Can someone explain why is the second derivative $\frac{d^2y}{dx^2}$ of a function $y=f(x)$ at a minimum (maximum) is positive (negative)?
Can we arrive at any conclusion from the definition of the second derivative as the derivative of the first derivative, and using the definition of derivative?
On
My intuition is the following: At a minimum, a function $f$ goes from being decreasing to being increasing. In other words, its derivative $f'$ goes from being negative to being positive.
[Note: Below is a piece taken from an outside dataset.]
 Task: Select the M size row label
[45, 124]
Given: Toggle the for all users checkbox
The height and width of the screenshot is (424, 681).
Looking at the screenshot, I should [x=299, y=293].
So $f'$ is then increasing, i.e. $f''$ is positive.
On
Let $x_0$ be the critical point, that is: $$f'(x_0)=\lim_{x\to x_0} \frac{f(x)-f(x_0)}{x-x_0}=0.$$ The second derivative test: Assume $f''(x_0)>0$, then: $$f''(x_0)=\lim_{x\to x_0} \frac{f'(x)-f'(x_0)}{x-x_0}=\lim_{x\to x_0} \frac{f'(x)-0}{x-x_0}>0.$$ Hence:
If $x\to x_0^-$ (i.e. $x$ approaches $x_0$ from the left side), then $x-x_0<0$ and $f'(x)<0$.
If $x\to x_0^+$ (i.e. $x$ approaches $x_0$ from the right side), then $x-x_0>0$ and $f'(x)>0$.
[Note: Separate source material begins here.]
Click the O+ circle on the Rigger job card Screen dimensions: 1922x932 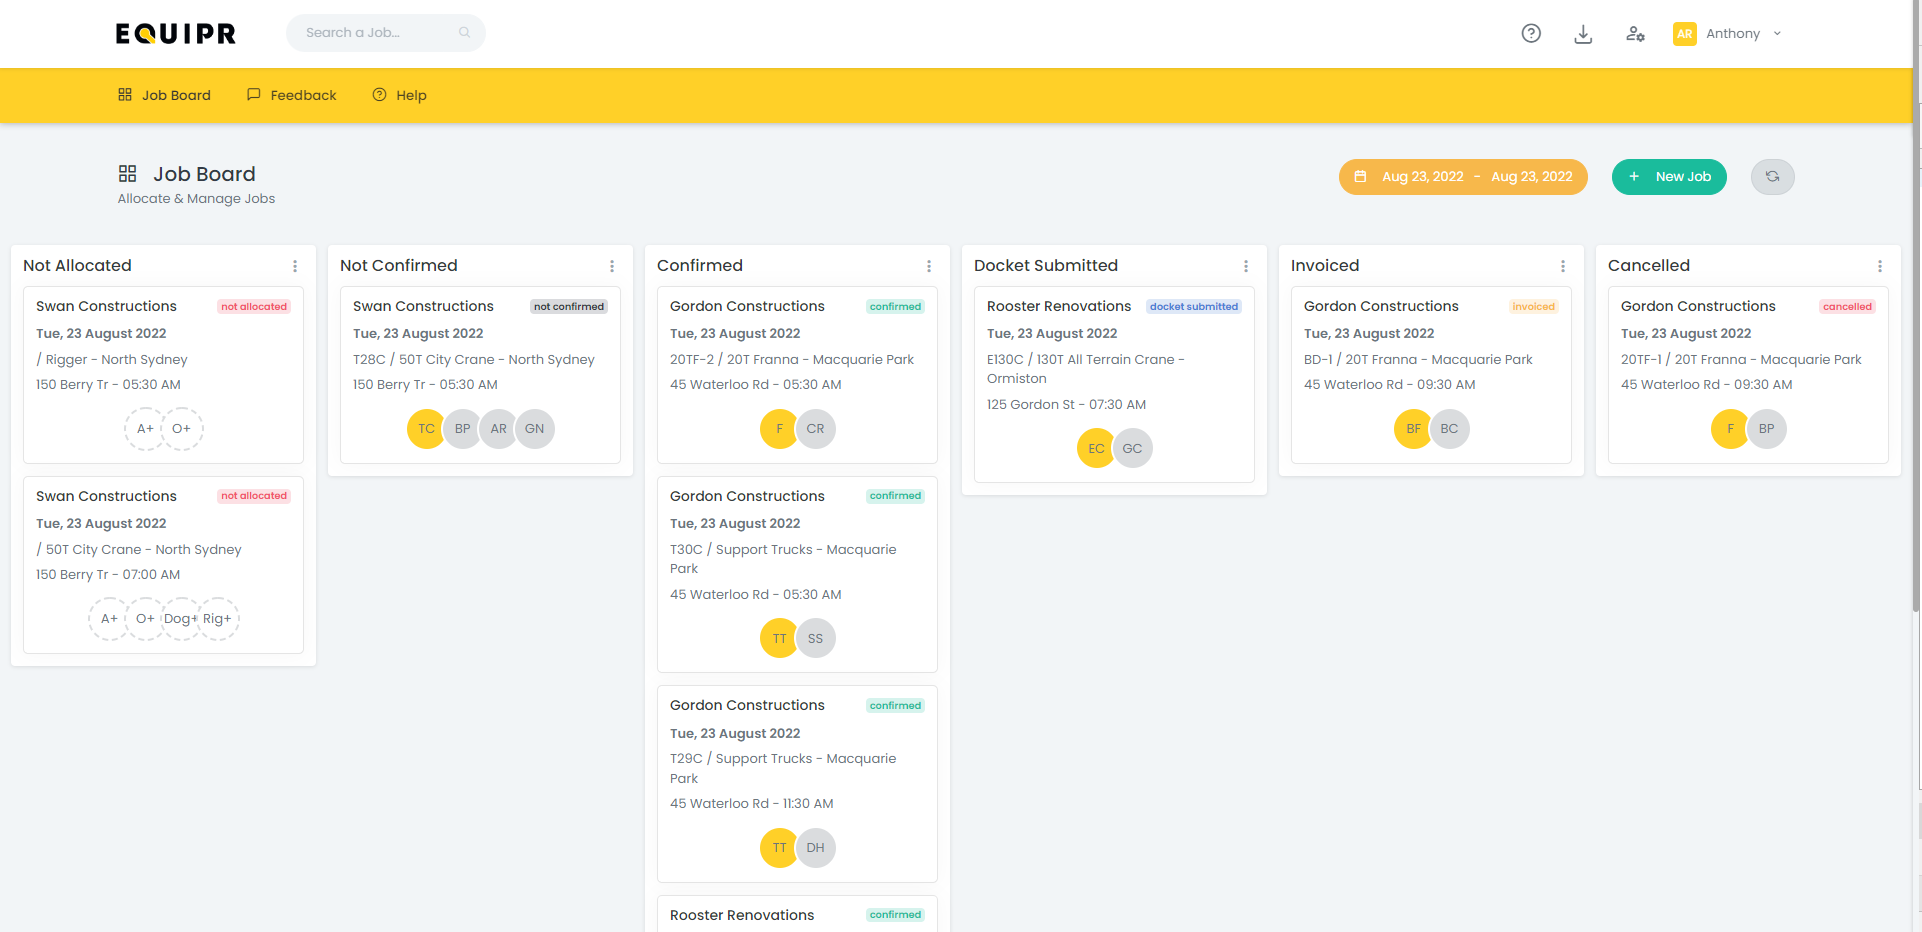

Hence, the function changes from a decrease ($f'(x)<0$) to an increase ($f'(x)>0$) over $x_0$, indicating the function achieves its local minimum at $x_0$.
Suppose $x_0$ is a minimum of $f$, so that $f^\prime (x_0) = 0$.
Since $x_0$ is a minimum, $f$ must be increasing to the right of $x_0$. That is, $f^\prime$ must be positive in this neighbourhood. What does this imply about $f^{\prime \prime}(x_0)$?